All of lore.kernel.org
 help / color / mirror / Atom feed
From: Vincent Legout <vincent@legout.info>
To: Juri Lelli <juri.lelli@gmail.com>
Cc: Kevin Burns <kevinpb@vt.edu>, linux-rt-users@vger.kernel.org
Subject: Re: set_schedattr + cpuset issue
Date: Thu, 28 Aug 2014 17:07:48 -0400	[thread overview]
Message-ID: <871ts0s4pn.fsf@cecht.legt.fr> (raw)
In-Reply-To: 20140710122033.58bdd366fe3f869a71b1c05e@gmail.com

[-- Attachment #1: Type: text/plain, Size: 3534 bytes --]

Hello,

Juri Lelli <juri.lelli@gmail.com> writes:

> On Wed, 2 Jul 2014 17:08:47 -0400
> Kevin Burns <kevinpb@vt.edu> wrote:
>
>> Here's the issue:
>> 
>> I am able to allocate a bandwidth with a ratio of .1 to two processes using
>> the sched_setattr() system call.
>> 
>> I then am able to add said tasks to a cpuset (with one physical processor)
>> using cset.
>> 
>> However, when I then try to update the runtime or period of either task,
>> sched_setattr returns a -EBUSY error.
>> 
>> Now, if I repeat the above experiment with just one task, I am able to
>> update the runtime or period without issue. I ran trace-cmd and kernelshark
>> to verify that the bandwidths were indeed being updated correctly. That and
>> htop was reporting a higher percentage of CPUusage, which correlated to the
>> ratios of my task's bandwidth.
>> 
>> Any ideas as to why cpuset would cause this behaviour?
>> 
>
> Could you create a script that I can use to run your setup and reproduce
> the problem?

Sorry for the delayed answer. I'm working with Kevin and the problem can
be reproduced using the attached files, also available here:

 http://legout.info/~vincent/sd/

On a Ubuntu 14.04 system running Linux 3.16, when running run.sh for the
2nd time, the 2nd call to sched_setattr() returns EBUSY. Uncommenting
line 41 of run.sh fixes this by returning to SCHED_OTHER before moving
the task to the cpuset.

The problem arises when using both cpusets and SCHED_DEADLINE. The
process described in section 5.1 of the SCHED_DEADLINE documentation
works fine if the process stays on the same cpuset, but I think their
are some issues when moving a process already in the SCHED_DEADLINE
policy from one cpuset to another.

According to our experiments, it seems that some fields are not updated
during this process, and it thus fails.
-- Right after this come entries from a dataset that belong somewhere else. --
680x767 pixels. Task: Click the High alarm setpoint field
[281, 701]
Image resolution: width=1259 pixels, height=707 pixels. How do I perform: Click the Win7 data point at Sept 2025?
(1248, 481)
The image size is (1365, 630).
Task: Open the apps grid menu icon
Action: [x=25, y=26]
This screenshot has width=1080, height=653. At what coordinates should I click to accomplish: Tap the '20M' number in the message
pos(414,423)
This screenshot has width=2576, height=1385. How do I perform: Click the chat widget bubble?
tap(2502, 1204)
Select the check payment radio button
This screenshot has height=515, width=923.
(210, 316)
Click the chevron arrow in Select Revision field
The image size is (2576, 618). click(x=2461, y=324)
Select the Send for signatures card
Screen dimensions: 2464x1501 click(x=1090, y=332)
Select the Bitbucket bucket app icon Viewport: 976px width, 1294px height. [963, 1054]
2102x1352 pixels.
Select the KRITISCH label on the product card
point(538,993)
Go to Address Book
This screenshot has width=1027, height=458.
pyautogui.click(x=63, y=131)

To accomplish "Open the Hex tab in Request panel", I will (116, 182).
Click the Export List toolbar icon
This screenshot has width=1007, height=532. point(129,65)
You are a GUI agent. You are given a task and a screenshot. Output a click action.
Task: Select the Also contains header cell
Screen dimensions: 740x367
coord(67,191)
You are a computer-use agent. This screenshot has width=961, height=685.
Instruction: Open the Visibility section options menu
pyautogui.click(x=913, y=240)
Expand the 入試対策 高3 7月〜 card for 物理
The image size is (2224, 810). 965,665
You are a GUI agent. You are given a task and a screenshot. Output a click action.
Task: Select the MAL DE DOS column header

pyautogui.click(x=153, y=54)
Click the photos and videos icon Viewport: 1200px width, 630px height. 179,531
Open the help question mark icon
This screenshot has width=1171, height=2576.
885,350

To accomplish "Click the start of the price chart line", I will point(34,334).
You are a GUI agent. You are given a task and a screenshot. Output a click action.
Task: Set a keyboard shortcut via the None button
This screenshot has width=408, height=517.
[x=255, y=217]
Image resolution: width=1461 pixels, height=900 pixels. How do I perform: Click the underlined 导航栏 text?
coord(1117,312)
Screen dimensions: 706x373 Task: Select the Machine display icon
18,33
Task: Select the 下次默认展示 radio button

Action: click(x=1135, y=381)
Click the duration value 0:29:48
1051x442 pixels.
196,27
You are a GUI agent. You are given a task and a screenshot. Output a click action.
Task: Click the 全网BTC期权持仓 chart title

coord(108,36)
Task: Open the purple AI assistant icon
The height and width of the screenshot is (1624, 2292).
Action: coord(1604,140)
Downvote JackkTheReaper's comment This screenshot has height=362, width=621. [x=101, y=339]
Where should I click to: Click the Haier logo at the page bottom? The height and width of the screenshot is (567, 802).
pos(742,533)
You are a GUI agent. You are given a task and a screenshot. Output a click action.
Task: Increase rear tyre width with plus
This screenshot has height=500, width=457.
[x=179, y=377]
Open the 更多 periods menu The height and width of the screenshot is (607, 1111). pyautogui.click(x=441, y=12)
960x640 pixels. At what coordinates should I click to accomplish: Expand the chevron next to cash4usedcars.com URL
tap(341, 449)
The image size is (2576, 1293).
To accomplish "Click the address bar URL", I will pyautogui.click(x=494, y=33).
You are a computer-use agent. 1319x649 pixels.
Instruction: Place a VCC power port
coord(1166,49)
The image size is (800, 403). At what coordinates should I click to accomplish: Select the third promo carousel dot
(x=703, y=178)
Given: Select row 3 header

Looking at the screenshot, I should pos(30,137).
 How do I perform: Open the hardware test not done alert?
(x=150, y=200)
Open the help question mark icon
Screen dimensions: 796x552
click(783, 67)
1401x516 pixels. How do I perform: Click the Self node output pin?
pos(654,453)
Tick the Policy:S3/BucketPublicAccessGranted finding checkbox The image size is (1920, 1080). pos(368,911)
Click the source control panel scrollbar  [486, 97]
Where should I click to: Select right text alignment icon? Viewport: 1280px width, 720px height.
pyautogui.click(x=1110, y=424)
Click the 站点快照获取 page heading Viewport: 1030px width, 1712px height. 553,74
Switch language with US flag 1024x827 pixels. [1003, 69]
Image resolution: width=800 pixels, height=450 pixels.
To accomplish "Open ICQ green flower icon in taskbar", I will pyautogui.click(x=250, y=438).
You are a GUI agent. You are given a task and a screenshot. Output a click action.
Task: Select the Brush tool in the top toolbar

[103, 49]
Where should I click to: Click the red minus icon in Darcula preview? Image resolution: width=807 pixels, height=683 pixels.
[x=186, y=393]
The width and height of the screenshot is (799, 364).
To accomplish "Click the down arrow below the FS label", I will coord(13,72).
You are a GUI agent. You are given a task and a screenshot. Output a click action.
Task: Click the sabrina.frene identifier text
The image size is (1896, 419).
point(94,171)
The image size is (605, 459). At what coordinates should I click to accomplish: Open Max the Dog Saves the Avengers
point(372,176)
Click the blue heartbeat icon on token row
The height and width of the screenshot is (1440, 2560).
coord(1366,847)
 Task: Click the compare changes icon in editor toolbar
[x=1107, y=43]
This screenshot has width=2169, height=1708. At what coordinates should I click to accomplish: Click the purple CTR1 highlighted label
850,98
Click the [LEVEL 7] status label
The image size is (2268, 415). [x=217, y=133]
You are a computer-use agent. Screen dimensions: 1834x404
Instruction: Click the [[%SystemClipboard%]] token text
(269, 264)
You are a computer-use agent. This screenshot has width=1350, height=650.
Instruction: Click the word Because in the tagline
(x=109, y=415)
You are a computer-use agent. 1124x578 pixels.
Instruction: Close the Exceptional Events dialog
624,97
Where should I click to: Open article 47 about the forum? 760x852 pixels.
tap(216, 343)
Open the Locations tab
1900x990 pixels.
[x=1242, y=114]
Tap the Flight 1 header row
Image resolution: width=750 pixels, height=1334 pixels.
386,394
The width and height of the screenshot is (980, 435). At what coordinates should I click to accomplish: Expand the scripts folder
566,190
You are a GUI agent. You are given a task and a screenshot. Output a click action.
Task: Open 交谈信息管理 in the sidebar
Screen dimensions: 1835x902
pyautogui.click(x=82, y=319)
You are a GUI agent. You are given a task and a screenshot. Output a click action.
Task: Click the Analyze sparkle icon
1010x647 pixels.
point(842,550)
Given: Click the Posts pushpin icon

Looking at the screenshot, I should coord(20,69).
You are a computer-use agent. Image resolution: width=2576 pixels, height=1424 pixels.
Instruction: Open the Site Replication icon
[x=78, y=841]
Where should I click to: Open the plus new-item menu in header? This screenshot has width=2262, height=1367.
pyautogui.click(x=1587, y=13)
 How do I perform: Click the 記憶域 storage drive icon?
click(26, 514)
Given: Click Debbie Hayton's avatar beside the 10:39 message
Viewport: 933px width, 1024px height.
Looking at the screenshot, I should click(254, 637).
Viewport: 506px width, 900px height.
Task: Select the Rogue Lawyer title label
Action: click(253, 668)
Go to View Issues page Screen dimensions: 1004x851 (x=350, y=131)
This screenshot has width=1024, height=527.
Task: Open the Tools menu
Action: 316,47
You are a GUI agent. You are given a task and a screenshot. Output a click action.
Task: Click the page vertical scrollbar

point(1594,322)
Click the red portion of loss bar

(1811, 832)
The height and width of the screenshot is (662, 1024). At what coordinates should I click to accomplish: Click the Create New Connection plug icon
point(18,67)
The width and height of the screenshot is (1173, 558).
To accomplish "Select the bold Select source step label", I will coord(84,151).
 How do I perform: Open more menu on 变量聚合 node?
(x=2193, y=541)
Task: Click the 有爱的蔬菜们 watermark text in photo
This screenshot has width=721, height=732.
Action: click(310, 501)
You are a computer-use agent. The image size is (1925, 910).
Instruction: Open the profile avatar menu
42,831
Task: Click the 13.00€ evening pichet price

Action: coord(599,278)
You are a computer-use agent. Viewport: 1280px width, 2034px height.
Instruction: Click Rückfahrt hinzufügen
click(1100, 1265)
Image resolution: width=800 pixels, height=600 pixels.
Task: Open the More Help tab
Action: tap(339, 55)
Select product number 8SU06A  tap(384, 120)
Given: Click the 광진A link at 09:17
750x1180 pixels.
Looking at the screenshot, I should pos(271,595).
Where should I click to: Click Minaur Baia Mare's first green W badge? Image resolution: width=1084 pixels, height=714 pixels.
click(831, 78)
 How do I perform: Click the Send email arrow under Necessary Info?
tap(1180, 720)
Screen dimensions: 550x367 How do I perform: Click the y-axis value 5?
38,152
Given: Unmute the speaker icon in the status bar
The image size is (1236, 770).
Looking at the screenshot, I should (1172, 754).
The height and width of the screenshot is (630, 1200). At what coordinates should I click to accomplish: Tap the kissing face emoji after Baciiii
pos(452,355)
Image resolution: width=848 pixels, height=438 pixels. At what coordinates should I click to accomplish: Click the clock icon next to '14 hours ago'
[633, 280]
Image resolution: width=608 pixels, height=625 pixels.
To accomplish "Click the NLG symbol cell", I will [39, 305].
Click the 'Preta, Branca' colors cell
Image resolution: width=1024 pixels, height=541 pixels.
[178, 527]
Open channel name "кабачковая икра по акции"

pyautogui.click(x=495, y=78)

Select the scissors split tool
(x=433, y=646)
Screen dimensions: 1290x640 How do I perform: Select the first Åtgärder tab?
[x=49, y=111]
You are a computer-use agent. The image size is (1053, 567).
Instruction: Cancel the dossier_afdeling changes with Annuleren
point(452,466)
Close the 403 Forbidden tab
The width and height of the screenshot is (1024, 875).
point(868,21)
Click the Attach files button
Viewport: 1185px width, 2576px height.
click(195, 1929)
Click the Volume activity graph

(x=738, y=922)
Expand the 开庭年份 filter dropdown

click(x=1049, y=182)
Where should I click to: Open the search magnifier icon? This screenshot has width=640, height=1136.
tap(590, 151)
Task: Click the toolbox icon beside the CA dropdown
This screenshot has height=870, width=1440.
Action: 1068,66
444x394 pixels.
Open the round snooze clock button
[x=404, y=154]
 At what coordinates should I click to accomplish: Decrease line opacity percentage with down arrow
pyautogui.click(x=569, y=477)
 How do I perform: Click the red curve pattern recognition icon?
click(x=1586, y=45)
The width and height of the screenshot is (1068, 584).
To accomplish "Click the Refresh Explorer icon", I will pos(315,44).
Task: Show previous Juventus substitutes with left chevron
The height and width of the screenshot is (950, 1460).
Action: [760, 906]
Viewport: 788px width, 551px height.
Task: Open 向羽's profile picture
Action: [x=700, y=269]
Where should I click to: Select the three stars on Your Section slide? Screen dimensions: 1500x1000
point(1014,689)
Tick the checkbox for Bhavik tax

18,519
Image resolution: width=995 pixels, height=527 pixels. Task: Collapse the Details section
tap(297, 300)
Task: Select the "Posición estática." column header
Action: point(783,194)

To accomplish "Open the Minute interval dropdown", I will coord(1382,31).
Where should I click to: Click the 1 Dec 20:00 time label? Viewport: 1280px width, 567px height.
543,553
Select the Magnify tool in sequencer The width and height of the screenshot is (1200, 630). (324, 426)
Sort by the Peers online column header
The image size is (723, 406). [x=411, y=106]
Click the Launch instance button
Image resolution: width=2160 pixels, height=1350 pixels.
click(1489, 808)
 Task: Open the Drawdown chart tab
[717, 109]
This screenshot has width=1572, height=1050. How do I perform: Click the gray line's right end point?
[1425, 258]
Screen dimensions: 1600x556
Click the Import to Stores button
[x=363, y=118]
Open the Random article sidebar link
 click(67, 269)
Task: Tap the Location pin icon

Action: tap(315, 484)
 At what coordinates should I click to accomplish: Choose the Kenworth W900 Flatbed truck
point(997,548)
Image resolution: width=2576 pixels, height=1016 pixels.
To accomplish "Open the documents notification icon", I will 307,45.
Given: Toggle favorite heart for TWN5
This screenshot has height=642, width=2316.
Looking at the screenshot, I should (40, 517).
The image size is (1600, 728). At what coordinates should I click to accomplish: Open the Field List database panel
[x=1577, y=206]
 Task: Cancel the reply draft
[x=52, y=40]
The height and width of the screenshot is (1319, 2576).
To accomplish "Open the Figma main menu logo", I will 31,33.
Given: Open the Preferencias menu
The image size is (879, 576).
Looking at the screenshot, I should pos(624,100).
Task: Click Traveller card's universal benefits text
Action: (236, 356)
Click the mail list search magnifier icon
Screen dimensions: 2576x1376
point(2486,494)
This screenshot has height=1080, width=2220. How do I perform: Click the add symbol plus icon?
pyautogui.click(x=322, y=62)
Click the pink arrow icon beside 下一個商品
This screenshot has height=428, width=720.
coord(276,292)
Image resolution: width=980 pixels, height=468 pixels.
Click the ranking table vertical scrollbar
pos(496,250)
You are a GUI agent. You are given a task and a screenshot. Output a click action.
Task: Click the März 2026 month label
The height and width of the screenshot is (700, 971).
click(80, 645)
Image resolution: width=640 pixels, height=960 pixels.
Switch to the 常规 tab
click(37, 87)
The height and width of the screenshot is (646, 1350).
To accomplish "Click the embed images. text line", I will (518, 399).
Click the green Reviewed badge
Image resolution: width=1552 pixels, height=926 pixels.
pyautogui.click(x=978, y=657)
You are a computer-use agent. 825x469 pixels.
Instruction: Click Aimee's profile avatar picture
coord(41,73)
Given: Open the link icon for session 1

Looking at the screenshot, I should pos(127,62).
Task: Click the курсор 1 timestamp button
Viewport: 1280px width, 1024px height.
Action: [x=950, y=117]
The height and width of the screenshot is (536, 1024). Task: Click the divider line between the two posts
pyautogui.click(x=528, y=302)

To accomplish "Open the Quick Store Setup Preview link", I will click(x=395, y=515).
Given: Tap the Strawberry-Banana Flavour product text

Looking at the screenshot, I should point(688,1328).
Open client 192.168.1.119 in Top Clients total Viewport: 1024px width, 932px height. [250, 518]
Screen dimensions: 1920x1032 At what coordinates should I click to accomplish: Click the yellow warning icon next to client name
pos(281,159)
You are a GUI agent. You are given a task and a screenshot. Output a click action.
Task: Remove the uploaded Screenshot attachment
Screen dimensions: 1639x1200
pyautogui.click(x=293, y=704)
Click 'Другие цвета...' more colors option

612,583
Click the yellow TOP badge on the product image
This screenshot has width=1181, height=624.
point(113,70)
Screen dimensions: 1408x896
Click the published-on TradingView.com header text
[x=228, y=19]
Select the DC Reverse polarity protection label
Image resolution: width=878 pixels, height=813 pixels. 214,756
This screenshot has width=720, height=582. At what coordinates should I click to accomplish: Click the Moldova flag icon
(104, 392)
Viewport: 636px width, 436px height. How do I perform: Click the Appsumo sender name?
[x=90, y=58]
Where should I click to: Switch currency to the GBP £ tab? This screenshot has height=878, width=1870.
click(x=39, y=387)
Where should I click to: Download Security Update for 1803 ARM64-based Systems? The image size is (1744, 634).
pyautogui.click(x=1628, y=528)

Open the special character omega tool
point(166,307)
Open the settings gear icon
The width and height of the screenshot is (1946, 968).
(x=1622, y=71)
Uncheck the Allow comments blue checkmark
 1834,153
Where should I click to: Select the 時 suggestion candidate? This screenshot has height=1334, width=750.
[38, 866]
When a task moves from one
cpuset to another, the total_bw fields of both cpusets doesn't seem to
be updated. Thus, in the next sched_setattr() call, __dl_overflow()
returns 1 because it thinks total_bw is 0 in the new cpuset. Then,
dl_overflow() returns -1 and we have a EBUSY error.

The total_bw field may also overflow because __dl_clear and __dl_add are
called while the task whose bandwidth is tsk_bw is not in the cpu
represented by dl_b.

We can get around this by moving the process back to another scheduling
policy before moving it to another cpuset. But we also had to apply the
following patch in order to be sure that the bandwith is always updated
(on top of v3.16). I'd think this condition has been added to skip all
the tests if the bandwith doesn't change. But there is an issue because
then, the total_bw field is not going to be updated for the new cpu. I'd
think the problem comes from the fact that p->dl.dl_bw is not updated
when a task leaves or returns the SCHED_DEADLINE policy.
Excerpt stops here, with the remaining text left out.